On 25/08/2018 11:02, Sergey Budaev wrote:
> I have been using PLplot from the repo on Linux, it is trivial (although might be not the latest version on Debian-based distros). I guess building from sources is also easy on Linux once you have cmake and other stuff. But the fact you need cmake and other dependencies makes it difficult to many Windows users. I agree that it is not difficult to advanced users though. But it is far from a turnkey library. Many Fortran users especially in sciences are not professional programmers, they do not even know anything about 'make', 'git' and the like. And still they use Fortran for computation.
>
> Briefly, it would be great to provide binary builds of PLplot for Windows.
I would support that too. Some time ago I managed to build PLPLOT on Windows 10, but it required me to download something like seven other packages and install them first. And then I had to play about with changes to my PATH variables to get all the other libraries to load in the correct order. The whole effort took something like a day. I wondered about writing up my notes and posting them for others, but decided that the typical scientist/engineer who is also a Fortran programmer would look at them and decide that it is not worth the effort, and that because of the number of packages involved the detailed notes would probably become out-of-date too quickly.

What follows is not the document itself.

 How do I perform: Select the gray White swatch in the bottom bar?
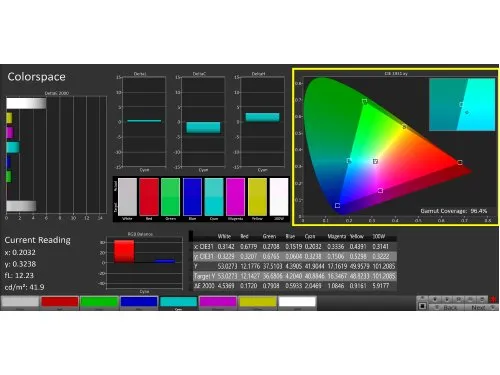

As a PGPLOT user for many years on a variety of operating systems from VMS to SunOS to Solaris to Linux, I found it fairly easy to build and install, simply because it's all Fortran (unfortunately Fortran-77). The idea of PLPLOT, I gather, was to provide a modernised equivalent. For users of Unix-like operating systems this is fine, but for those who do much of their programming on Windows, the number of dependencies on other packages makes it a nightmare.